▶ _EXERCISE GOAL_
Lines holding the word "resolution" are the ones to copy from the data below.

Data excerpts
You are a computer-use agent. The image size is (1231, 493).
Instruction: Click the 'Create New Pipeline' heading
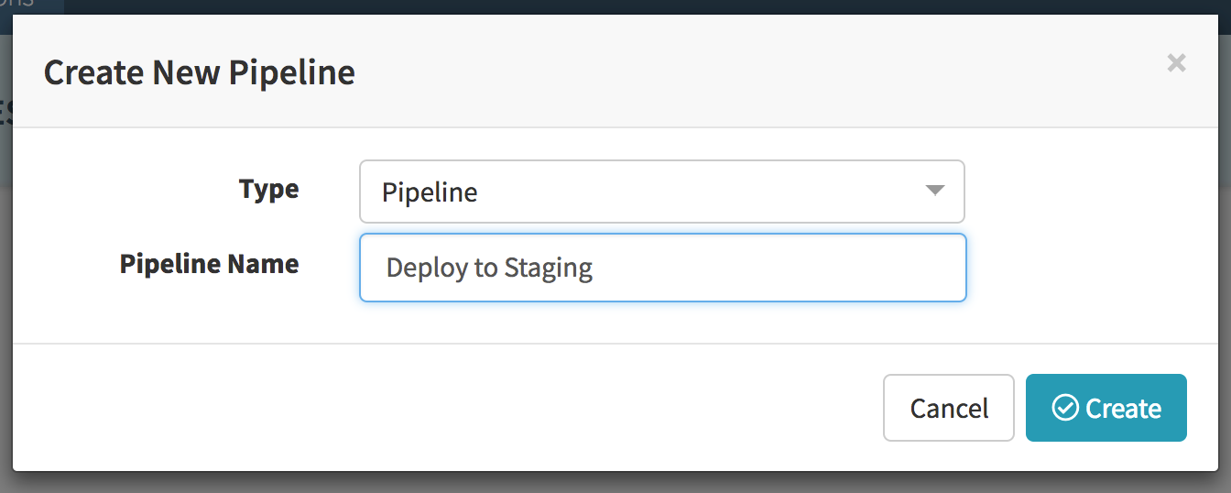[x=200, y=72]
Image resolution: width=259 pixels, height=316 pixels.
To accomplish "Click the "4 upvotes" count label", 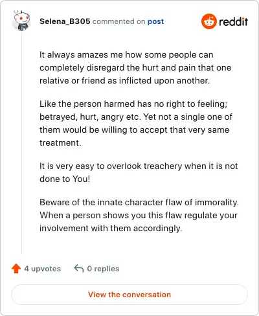I will pos(43,269).
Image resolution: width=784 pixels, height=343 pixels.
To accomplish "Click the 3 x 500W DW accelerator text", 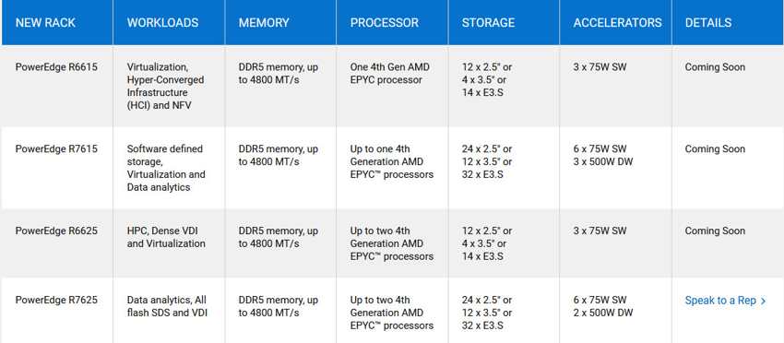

▶ _RESPONSE BELOW_
Image resolution: width=259 pixels, height=316 pixels.
Image resolution: width=784 pixels, height=343 pixels.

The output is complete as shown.